# EXERCISE BRIEF
Return the part of the DESeq2 forum post from "I have a question" to "be analyze together.", copied word for word.

# EXTRACTED TEXT

BEGIN

Hi everyone!
I have a question about the DEseq2 analysis. Can it be used to analyze a 3-way interaction?
In my experiment, we have 3 variables: Diet + Date + Time, that need to be analyze together.
Briefly, we had samples from subjects that had 2 different diets for a period of 21 days. After that period the samples were used to feed an in vitro fermentation system. We collected samples at several time points after fermentation: 0hr after fermentation, 5, 10, 24 and 48hrs. We want to know if there are changes on the microbiota structure counting the interaction of Diet + Date (0 day, 21 days) and Time (the 5 fermentation time points).
I have been trying to use DESeq2 to analyze this interaction but for some reason is not working. I am wondering if my model is too complicated for this type of analysis.

END

# EXTRACTED MATERIAL
BEGIN

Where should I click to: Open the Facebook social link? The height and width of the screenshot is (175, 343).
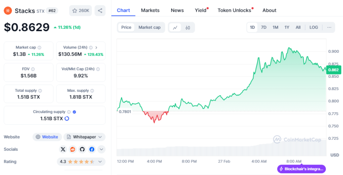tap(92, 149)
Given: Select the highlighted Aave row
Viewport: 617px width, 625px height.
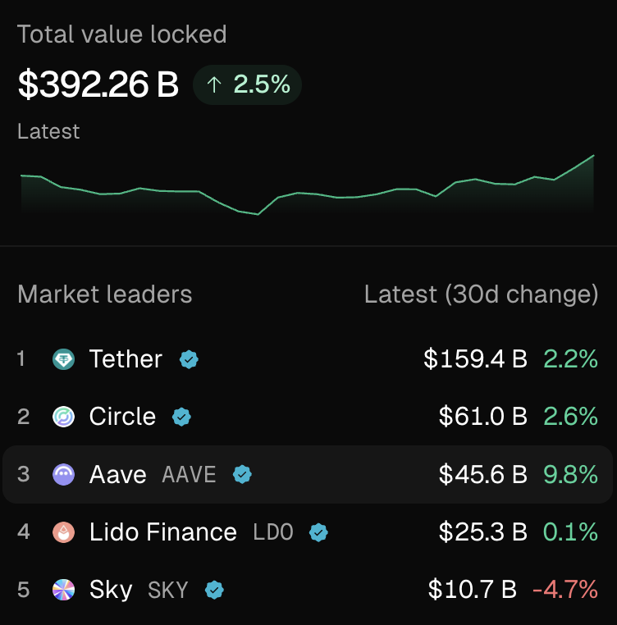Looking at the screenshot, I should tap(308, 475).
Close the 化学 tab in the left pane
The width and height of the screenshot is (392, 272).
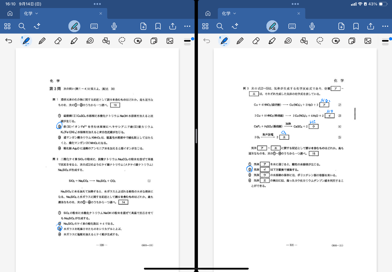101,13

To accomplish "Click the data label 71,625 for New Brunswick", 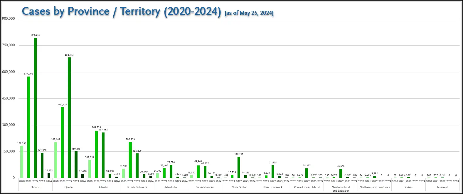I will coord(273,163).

END
BEGIN

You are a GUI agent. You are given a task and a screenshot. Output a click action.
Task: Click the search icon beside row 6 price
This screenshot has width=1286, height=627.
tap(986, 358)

END
BEGIN

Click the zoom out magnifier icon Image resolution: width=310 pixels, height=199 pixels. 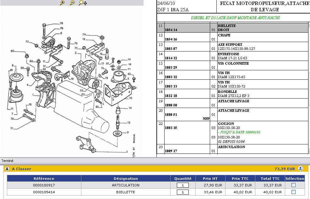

END

# WRITTEN REPLY
I have a question about the DEseq2 analysis. Can it be used to analyze a 3-way interaction?
In my experiment, we have 3 variables: Diet + Date + Time, that need to be analyze together.